Now, we are told your children are not even yours. They belong to all of us, as a society. We, the People, are not only coming together to form a more perfect union but now a more perfect family setting, based upon the whim and wish of a leftist perspective that has only failed at every turn, making things worse for the family unit in every conceivable fashion. It is, in a word, “Lunacy.”

Many people do not really understand “conservatism ” as a societal and political philosophy. Sadly, even many who espouse themselves as conservatives do not fully comprehend the premise. Conservatism is the idea that, over the last 10,000 years or so of recorded human history, many concepts of societal formatting have been tried. Some have been wildly successful, while many others have failed miserably.

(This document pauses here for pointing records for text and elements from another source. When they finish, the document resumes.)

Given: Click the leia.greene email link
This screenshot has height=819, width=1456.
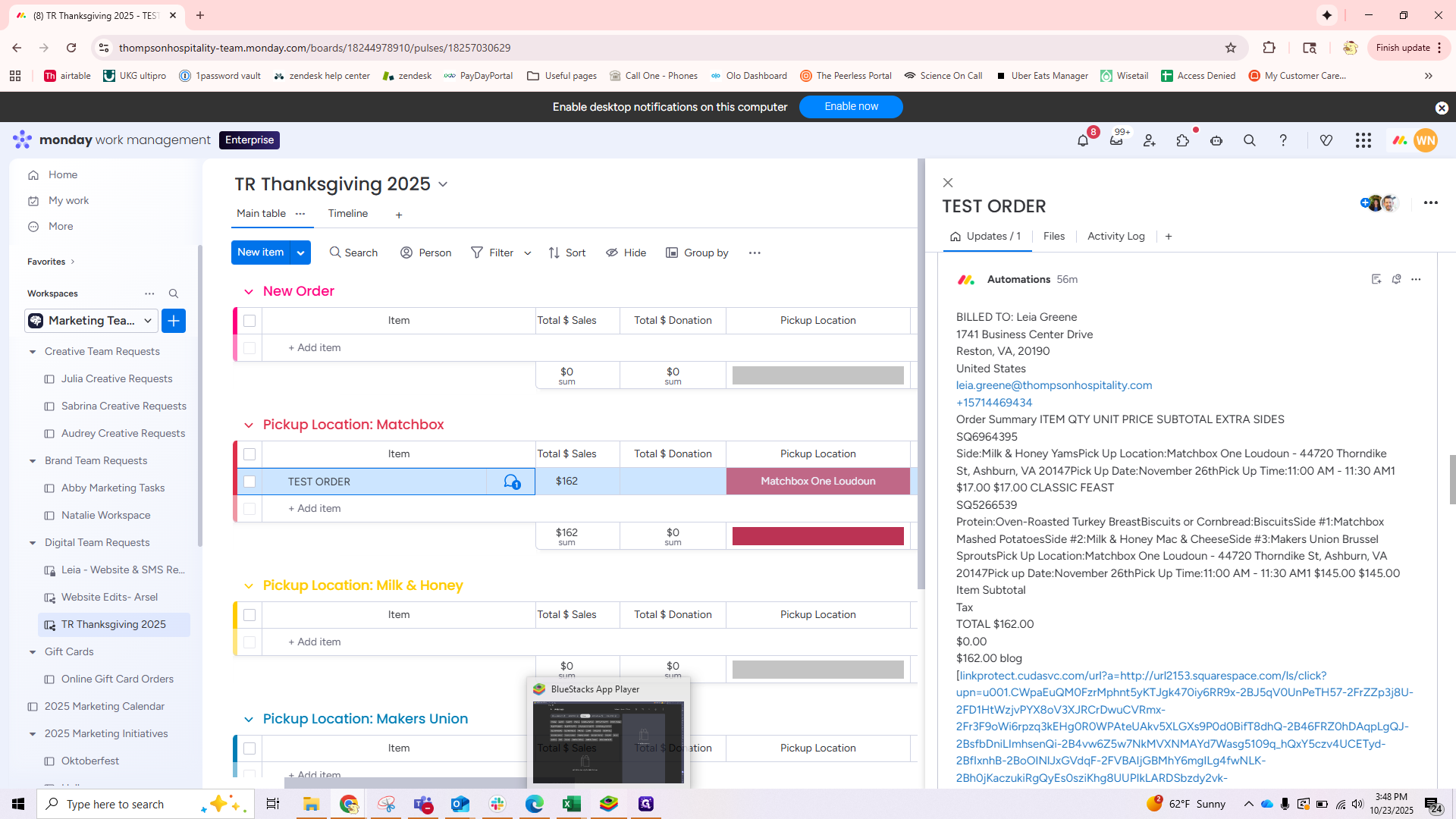Looking at the screenshot, I should 1053,385.
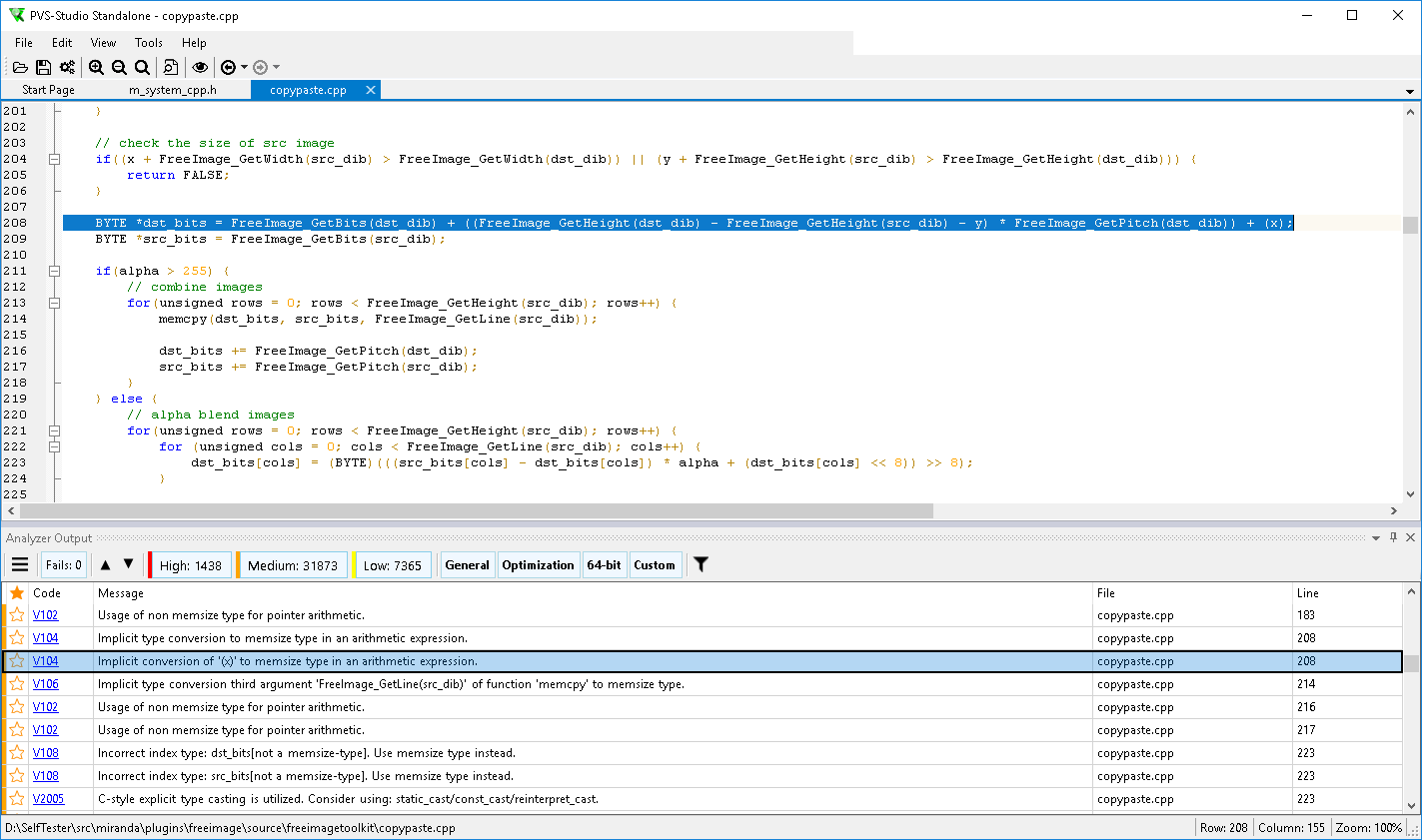Image resolution: width=1422 pixels, height=840 pixels.
Task: Switch to the m_system_cpp.h tab
Action: [173, 90]
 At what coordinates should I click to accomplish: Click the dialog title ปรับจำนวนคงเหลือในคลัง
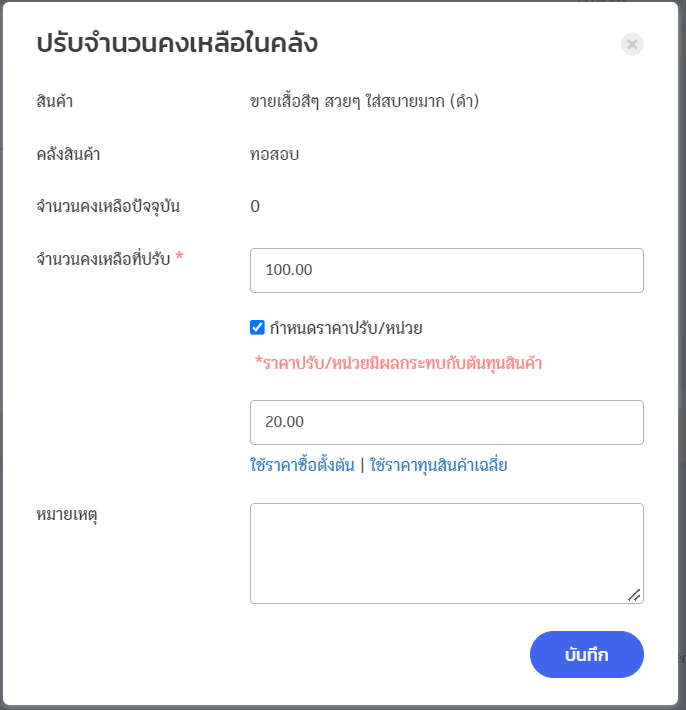tap(177, 44)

If we look at the totality of human existence as our laboratory of ideas, with each being a separate experiment of the human condition, we can sift through it all, separating what works from what does not, choose the best options to be followed, and shun the failures lest we repeat them. Conservatism is not merely “traditionalism” for the sake of tradition. It is the search for the tried and true answers to life’s most basic questions. How do we keep families together? How are children most successfully reared to be productive citizens for the good of society? What are the best ways in which a child may be educated?

All such questions can only be answered with certainty, not by the ridiculous fads of societal engineering of the modern Left, but by the time-proven practices of those who have gone on before us with obvious success. All we are doing by turning our backs on what we know to be true is not making things better, but making things different. In the ten millennia of recorded human experience, “different” has been consistently horrible for the fabric of society – but, hey … maybe this time will be different?

No, no it won’t.

This is all an attack on our families, their structure, their importance to individual happiness and success, and on their most precious members’ futures. They are your children; not society’s. It is time for you to protect them from society when society has lost its collective mind!